▸ ФРАГМЕНТ ДЛЯ ЧТЕНИЯ:
-=-=-=-=-
Алиби себе обеспечил
В конце июня 2007 года в одном из кафе в Ставрополе весело гуляла компания. Среди приглашенных на вечеринку оказался и Александр Григорьев, которым к тому времени уже активно интересовались правоохранительные органы. Парень находился под подпиской о невыезде - обвинялся в краже: ночь провел у девфушки, а утром, прощаясь, прихватил с собой ее мобильник. Предприниматель Морозов (фамилия изменена), отдыхавший в той же компании, о наклонностях Григорьева, видно, не знал, иначе не стал бы при нем открывать барсетку с деньгами.
Заприметив купюры, парень быстренько обмозговал, как ограбить Морозова, но самому при этом остаться вне подозрения. План был такой: после вечеринки Григорьев отправится провожать женщин, а его дружки, которых на вечеринке не было, подкараулят Морозова около дома и заберут деньги.
Бандиты сработали четко - 50 тысяч рублей и сотовый телефон за 18 тысяч из барсетки предпринимателя перекочевали в карманы подельников. Но все же переусердствовали - Морозову нанесли черепно-мозговую травму и сломали челюсть. Изувеченный мужчина обратился в милицию с требованием привлечь к уголовной ответственности грабителей.
Казалось бы, расследование тяжкого преступления, к которым относится разбой, милиция обязана была взять под особый контроль. Но дело по непонятным причинам не двигалось.
В течение 28 дней с момента обращения Морозова в милицию не было произведено ни одного следственного действия, а лица, совершившие преступление, не установлены.
В спецслужбу по доброй воле?
Возмущенный демонстративным бездействием милиции предприниматель обратился в прокуратуру Ленинского района с требованием понудить милицию к исполнению своих прямых обязанностей - искать преступников, привлекать их к уголовной ответственности.
Убедившись, что заявитель, обвиняя милицию в бездействии, прав, я распорядился взять расследование преступления под прокурорский контроль. Шестеренки следственного механизма наконец-то пришли в движение.
Сразу после этого я ушел в отпуск, выехал за пределы края и об этом в общем-то простом для расследования деле больше не вспоминал, поскольку таких историй в прокурорской практике сотни. Во время отпуска я не отвечал ни на какие звонки - хотел спокойно отдохнуть. Но один абонент названивал мне беспрерывно. Неприятно изумленный этой напористостью, я ответил ему лишь после десятка пропущенных звонков.
Это был мой знакомый Геннадий Киселев, который тут же начал просить меня вмешаться в ход расследования уголовного дела по разбою с участием Александра Григорьева – парню, мол, светит приличный срок (о займе для себя денег мы с Киселевым до этого и сейчас даже не заговаривали). Я категорически отказал. Только вернувшись в Ставрополь, я узнал, что Григорьеву, о котором заботился Киселев, предъявили обвинение по ч. 2 ст. 162 УК РФ (разбой) и поместили в СИЗО.
-=-=-=-=-
▸ СОХРАНЕННЫЕ ДАННЫЕ:
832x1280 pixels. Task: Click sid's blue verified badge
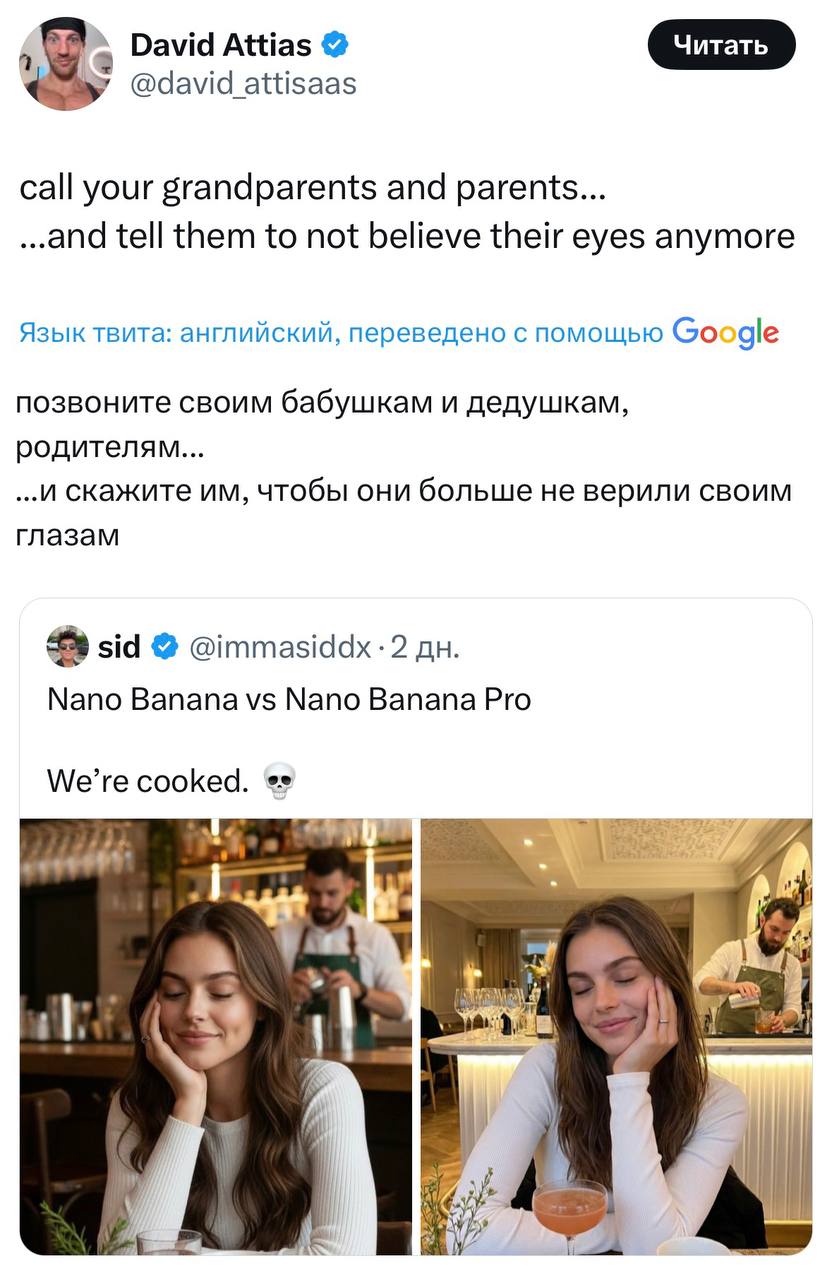tap(164, 647)
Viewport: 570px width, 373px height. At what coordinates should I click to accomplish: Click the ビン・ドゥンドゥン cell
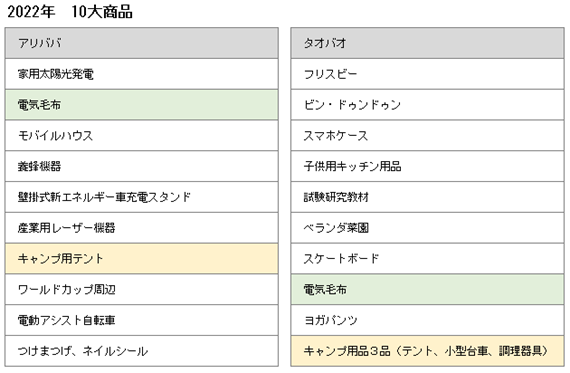pyautogui.click(x=427, y=105)
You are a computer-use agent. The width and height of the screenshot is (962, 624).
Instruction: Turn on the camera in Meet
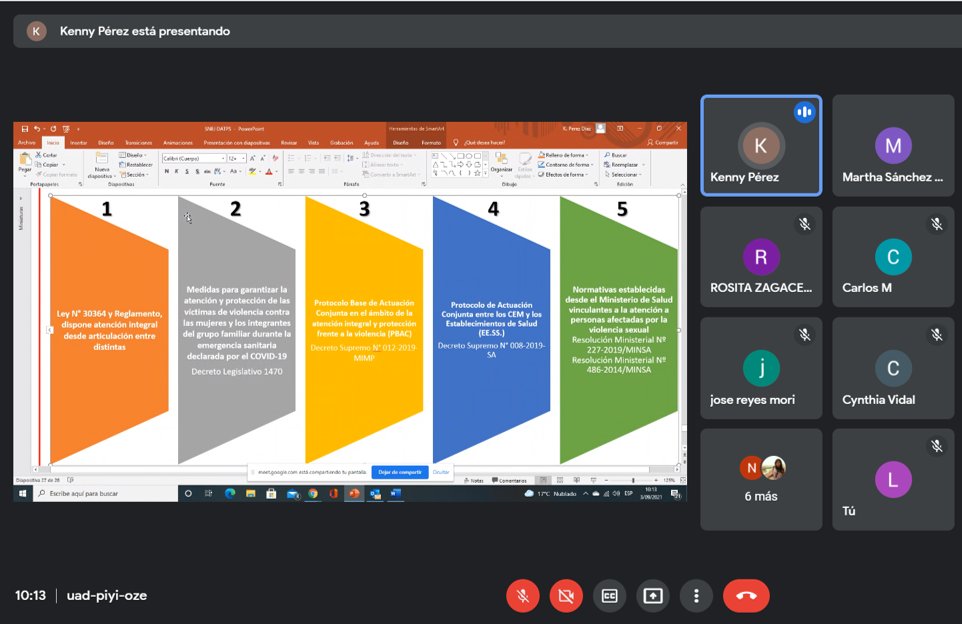click(566, 596)
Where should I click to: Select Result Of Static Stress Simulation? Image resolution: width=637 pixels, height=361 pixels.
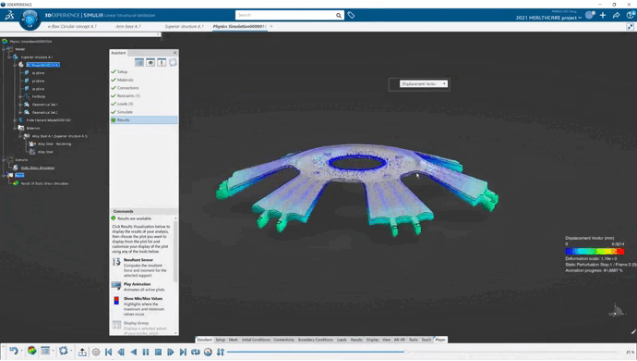tap(44, 184)
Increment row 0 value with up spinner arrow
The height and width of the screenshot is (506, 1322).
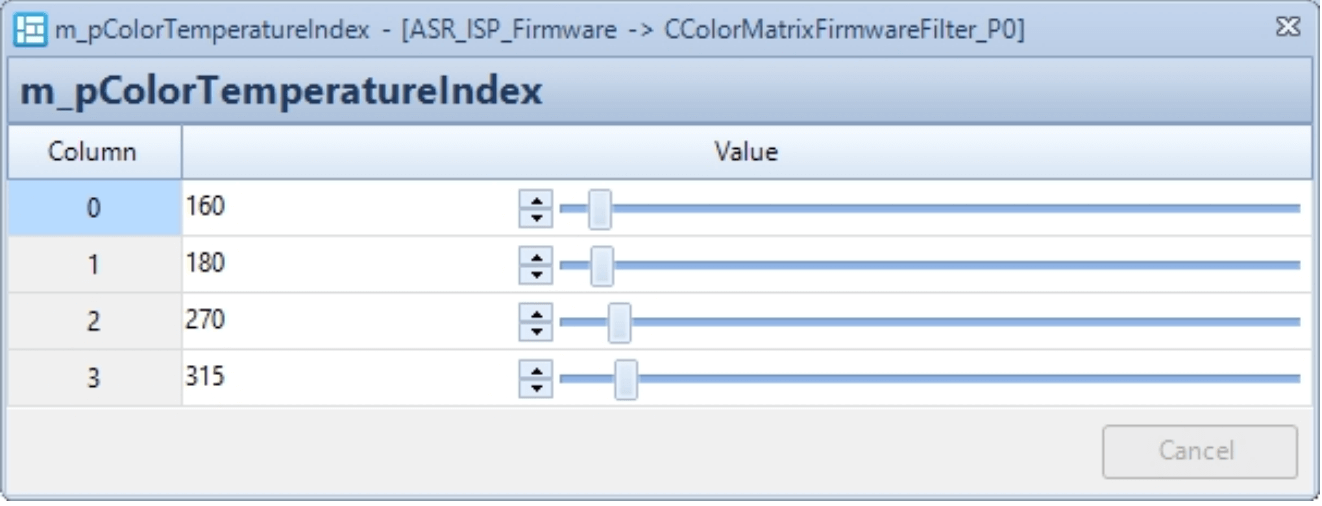(536, 202)
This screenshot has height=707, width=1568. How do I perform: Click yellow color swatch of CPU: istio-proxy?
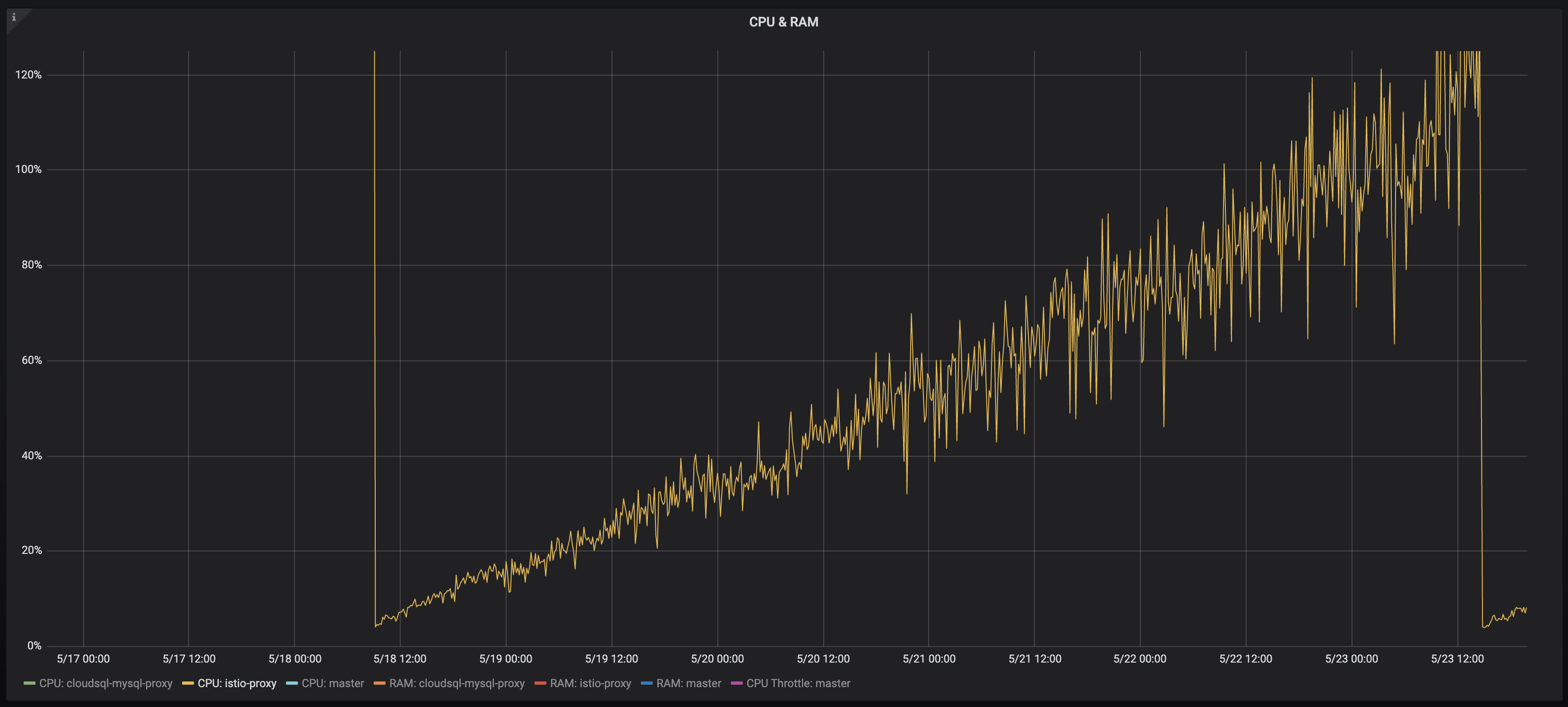188,683
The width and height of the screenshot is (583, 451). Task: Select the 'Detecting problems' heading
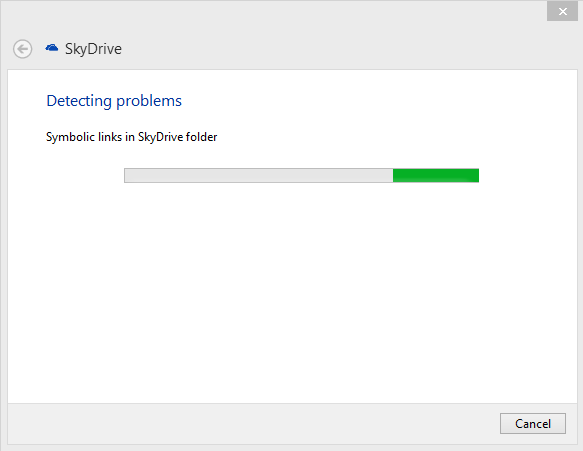click(114, 101)
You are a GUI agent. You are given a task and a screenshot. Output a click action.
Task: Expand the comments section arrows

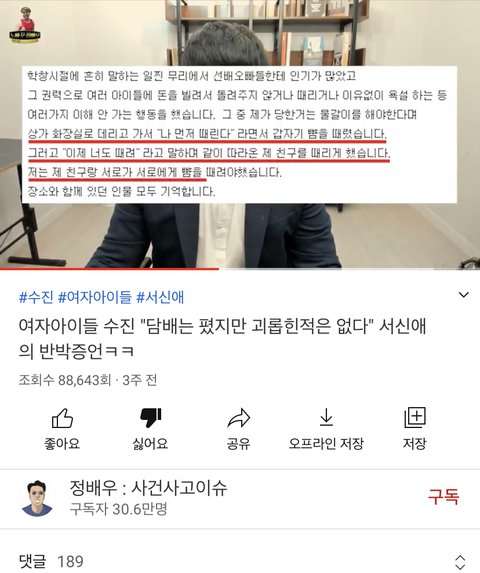tap(460, 562)
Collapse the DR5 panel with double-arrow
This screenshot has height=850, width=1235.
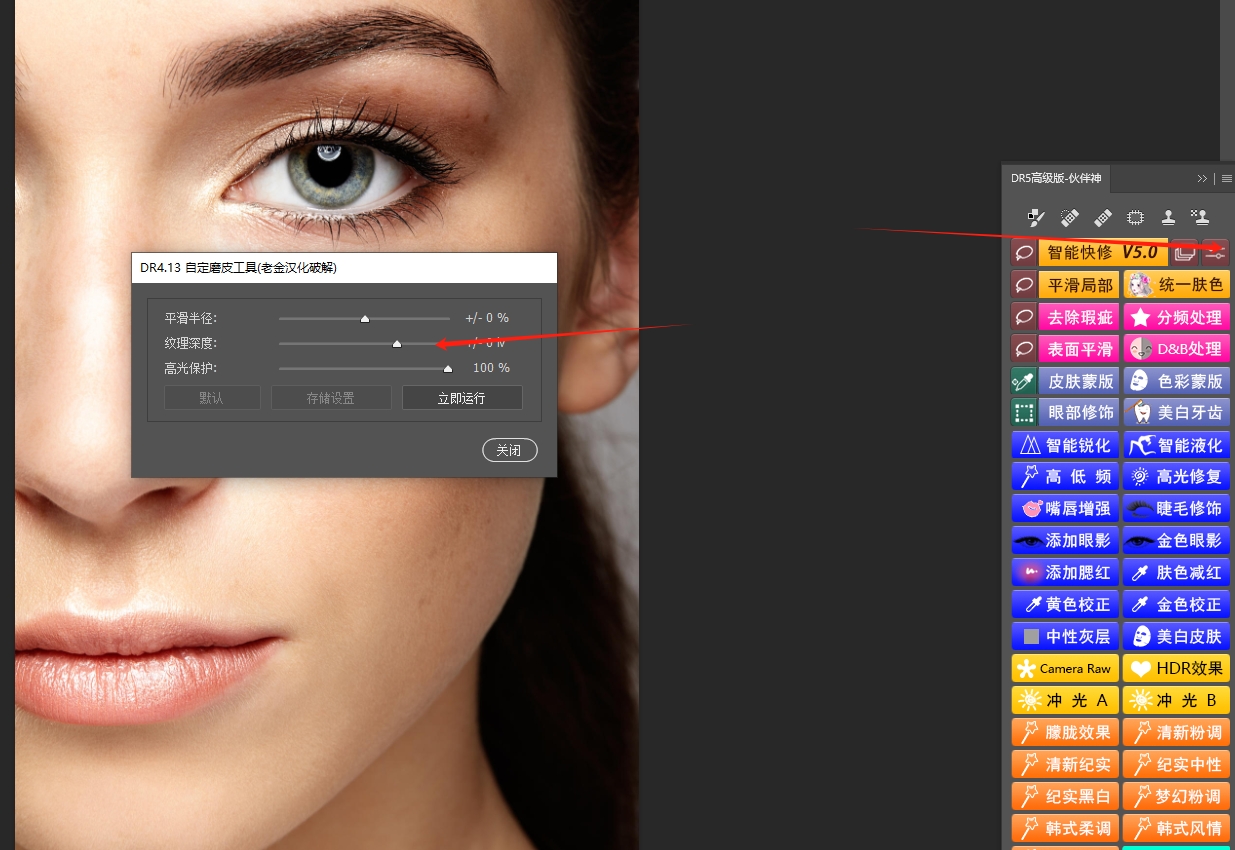click(x=1202, y=178)
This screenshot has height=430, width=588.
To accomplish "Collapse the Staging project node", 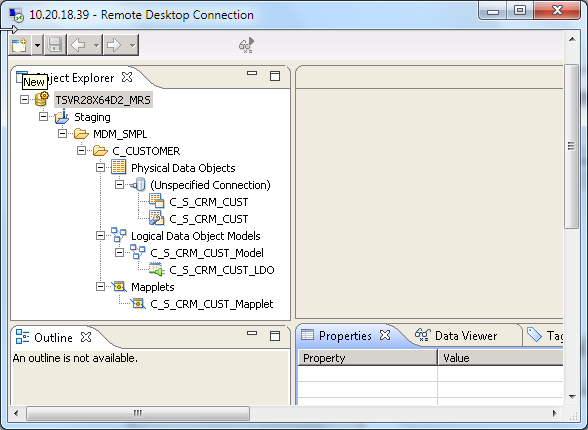I will [44, 117].

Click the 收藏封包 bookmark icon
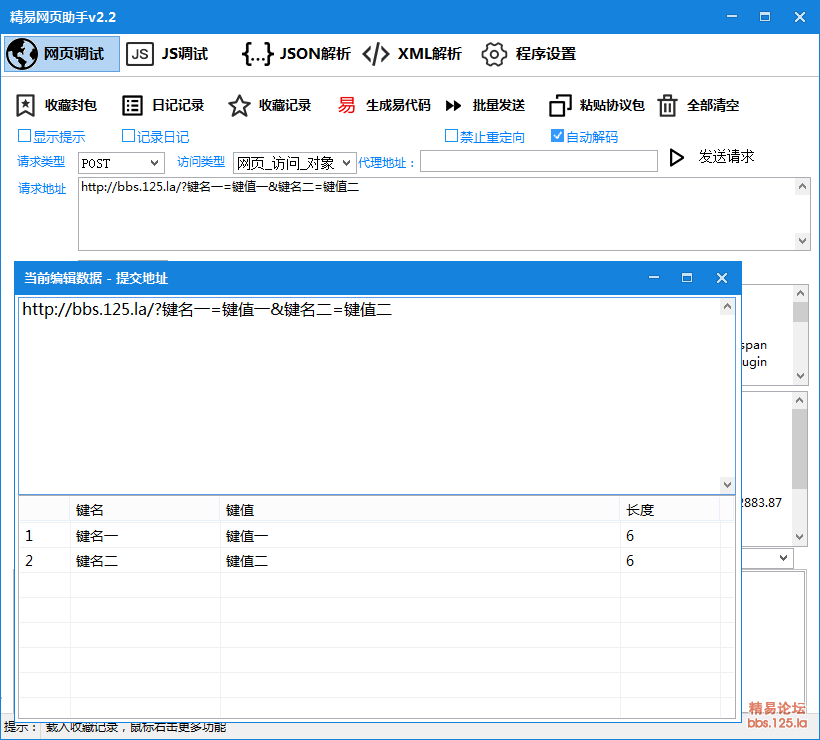point(26,105)
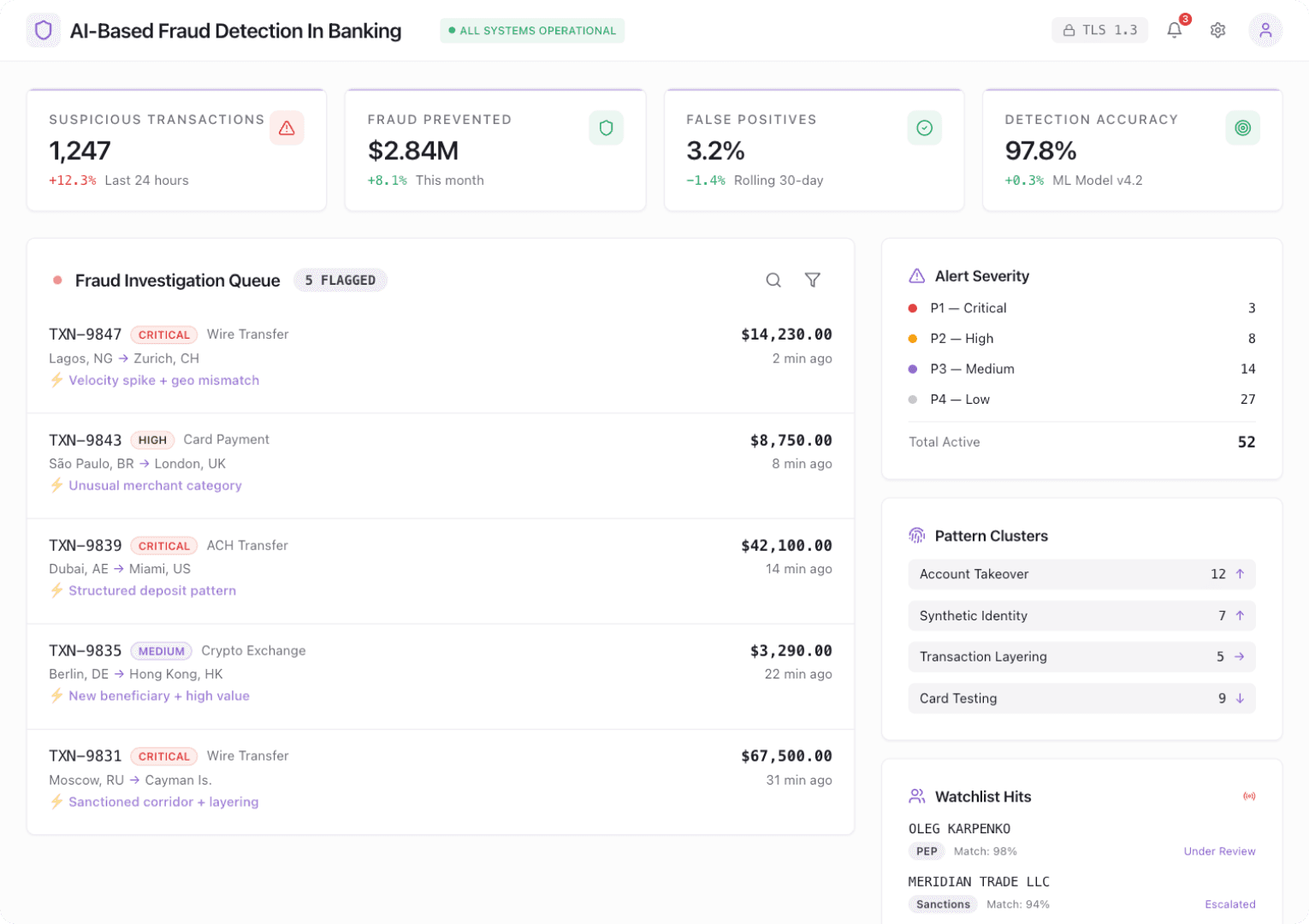Click the Escalated link for Meridian Trade LLC
This screenshot has width=1309, height=924.
[1229, 903]
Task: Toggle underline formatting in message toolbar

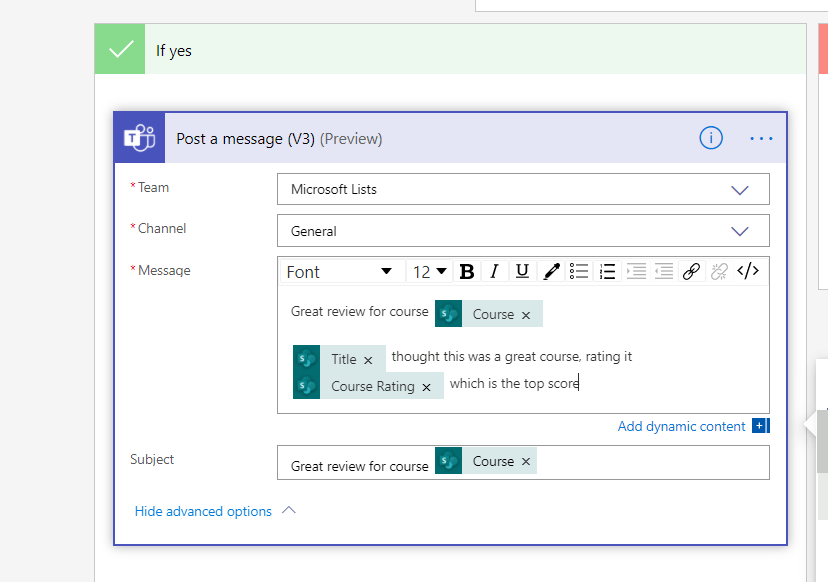Action: point(522,271)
-=-=-=-=-
▸ ЗАДАНИЯ:
a - Ответьте на вопросы по рассказу о разбое в Ставрополе:
(i) Под какой мерой пресечения находился Григорьев в конце июня 2007 года?
(ii) Что забрали из барсетки Морозова?
(iii) По какой статье в итоге предъявили обвинение Григорьеву?
b - Определите, соответствуют ли утверждения рассказу о разбое в Ставрополе. Для каждого дайте ответ «да» или «нет» и приведите точную цитату, на которой он основан.
(i) Дружки Григорьева были на вечеринке вместе с ним.
(ii) За 28 дней после обращения Морозова милиция не провела ни одного следственного действия.
(iii) Рассказчик ответил Киселеву на первый же звонок.
c - Допишите следующую часть рассказа о разбое в Ставрополе, начиная сразу после его последнего предложения.

▸ ПИСЬМЕННЫЕ ОТВЕТЫ:
a -
(i) Под подпиской о невыезде.
(ii) 50 тысяч рублей и сотовый телефон за 18 тысяч.
(iii) По ч. 2 ст. 162 УК РФ (разбой).

b -
(i) Нет: «его дружки, которых на вечеринке не было».
(ii) Да: «В течение 28 дней с момента обращения Морозова в милицию не было произведено ни одного следственного действия».
(iii) Нет: «я ответил ему лишь после десятка пропущенных звонков».

c -
А вскоре на прием ко мне явился брат задержанного Сергей, который принялся убеждать, что к Александру применили незаконные методы расследования, а сотрудники Ленинской прокуратуры этот милицейский произвол проигнорировали.
Лично разобравшись в ситуации, я понял, что Сергей попросту выгораживает брата. Кроме того, меня ждал сюрприз: из материалов дела я узнал, что Александр Григорьев, в судьбе которого так напористо просил меня поучаствовать Киселев, непосредственно связан с избиением и ограблением того самого предпринимателя Морозова, чьи законные интересы уже отстояла прокуратура Ленинского района.
И что же должен был после этого предпринять «коррумпированный» прокурор, которого скоро обвинят в вымогательстве денег за спасение Григорьева-младшего? Очевидно, должен был как-то ему помочь. Например, переквалифицировать вмененную статью УК РФ за разбой на более мягкую.
Но всё происходит с точностью до наоборот: я пишу в прокуратуру края докладную записку о том, что обвинение законно, а мера пресечения обоснована. Не правда ли, странно «посодействовал»?
На следующий день Сергей Григорьев вновь пришел ко мне с той же настоятельной просьбой пособить брату. Этой настырности я уже не выдержал и в предельно жесткой форме ответил, что свое отношение к делу сформулировал в письме на имя прокурора края, суть которого такова: вор должен сидеть в тюрьме.
Но что происходит дальше. Получив в прокуратуре от ворот поворот, Григорьев, по официальным данным, обращается в краевое УФСБ: мол, прокурор Власов вымогает взятку.
Зарезал ножом... без ножа
Расследование моего уголовного дела, а также надзор за ним осущест-влялись военной прокуратурой Северо-Кавказского военного округа, расположенной в Ростове-на-Дону. С этого момента, по сути, и начинается детективная история о «взяточнике прокуроре», которую так живо бытописали оперативники и следователи, в упор не замечая выпирающих, словно гвозди из дивана, очевидных противоречий.
Чтобы просто перечислить все нестыковки, не хватит и десятка газетных полос - так топорно обставили свою операцию правоохранители. Остановлюсь лишь на некоторых из них, самых вопиющих.
Итак, следствие утверждало, что Сергей Григорьев пытался помочь брату через нашего общего знакомого Геннадия Киселева. Но потом внезапно изменил стратегию, обратившись в УФСБ с жалобой о вымогательстве мною взятки. Иными словами, у Григорьева вдруг пробудилось чувство гражданского долга, после чего судьбу младшего брата он решительно бросил на алтарь борьбы с коррупцией.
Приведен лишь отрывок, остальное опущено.